WHAT THE TASK REQUIRES:
Reproduce word for word the lines between the one containing "The height and" and the end of the entries below, both inclusive; leave out pictures.

Stored records:
--
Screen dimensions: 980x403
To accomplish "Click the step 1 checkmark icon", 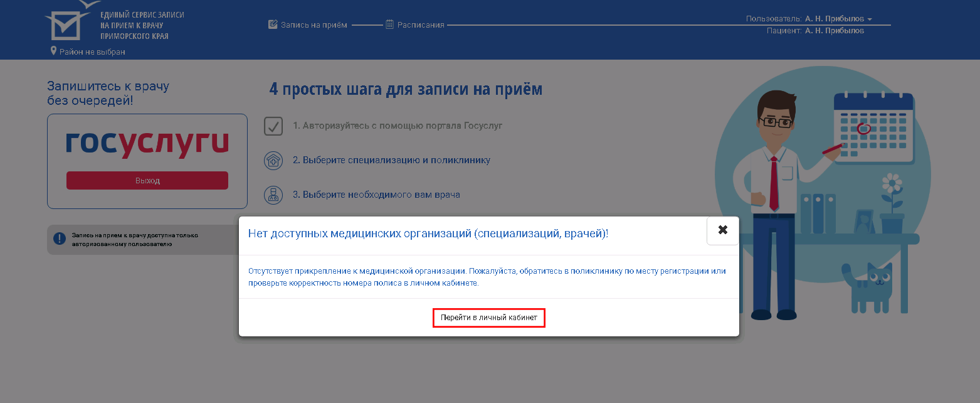I will pyautogui.click(x=273, y=126).
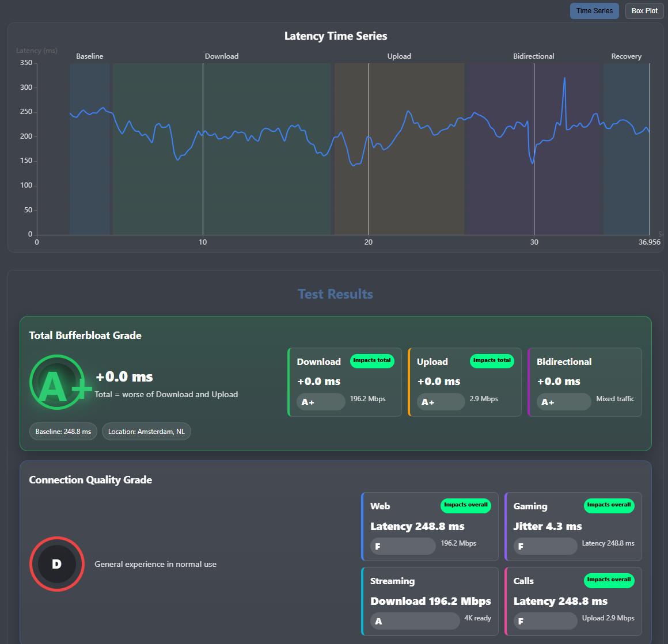Viewport: 668px width, 644px height.
Task: Click the Location: Amsterdam, NL pill
Action: (x=146, y=432)
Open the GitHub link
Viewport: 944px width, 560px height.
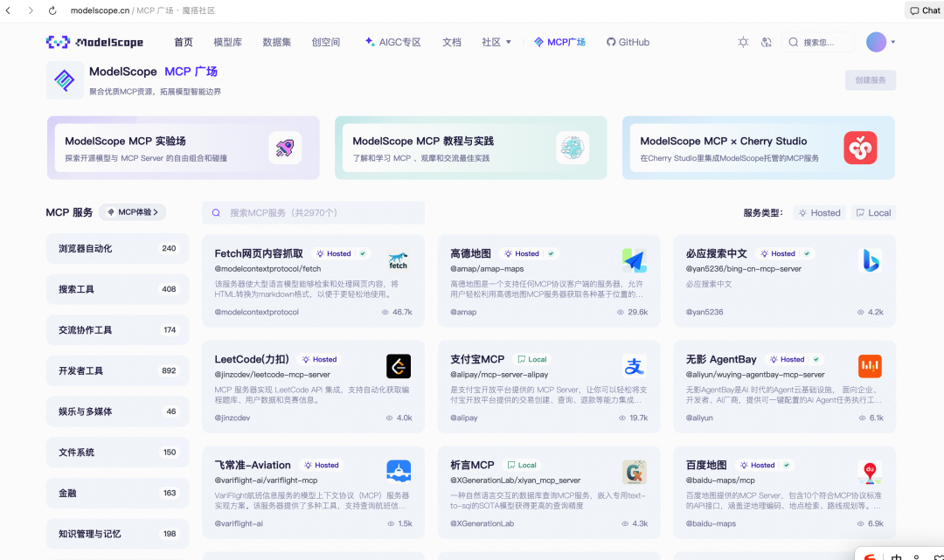tap(628, 41)
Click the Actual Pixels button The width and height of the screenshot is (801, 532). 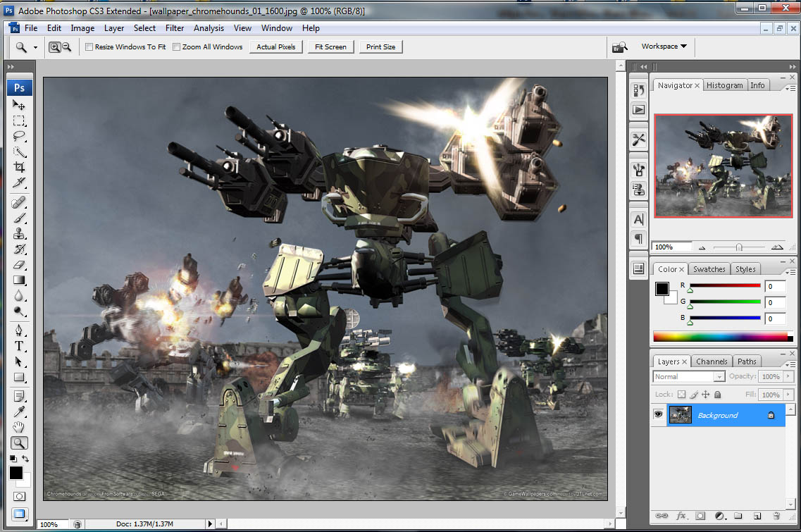coord(275,47)
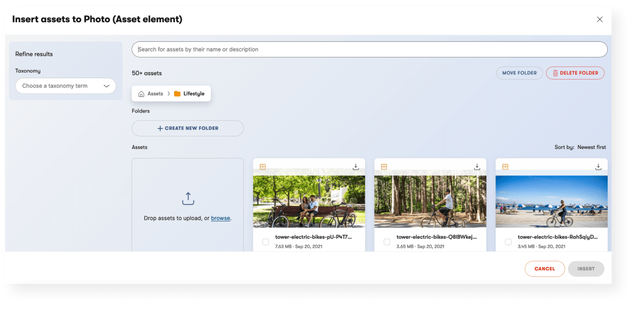The width and height of the screenshot is (644, 310).
Task: Follow the browse link to upload
Action: point(220,218)
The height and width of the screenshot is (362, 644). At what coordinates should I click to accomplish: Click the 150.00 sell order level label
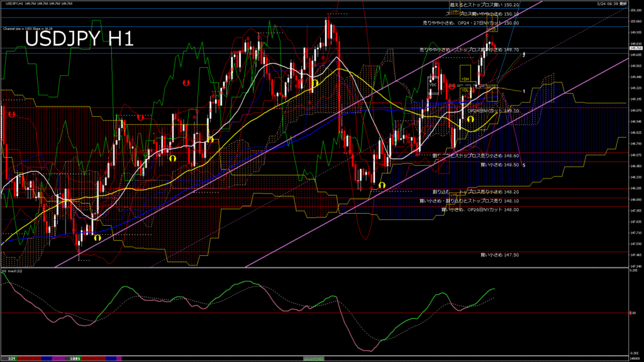click(470, 23)

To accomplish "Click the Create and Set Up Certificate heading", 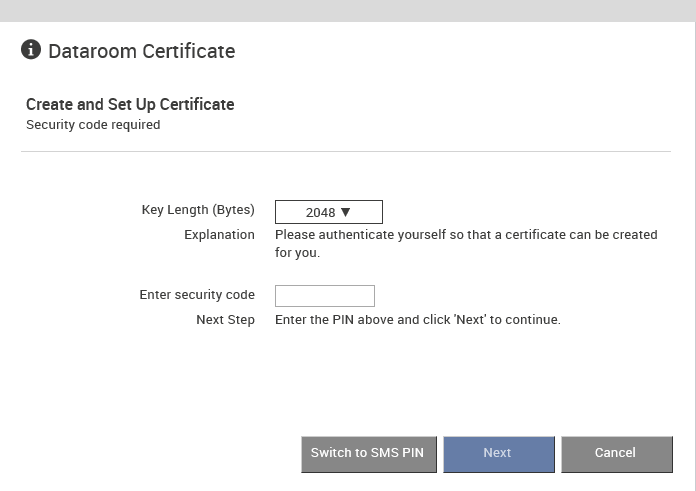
--
TASK RESPONSE:
The height and width of the screenshot is (362, 644). At what coordinates should I click to accomplish: Click the 150.00 sell order level label
click(470, 23)

To accomplish "Click the Create and Set Up Certificate heading", 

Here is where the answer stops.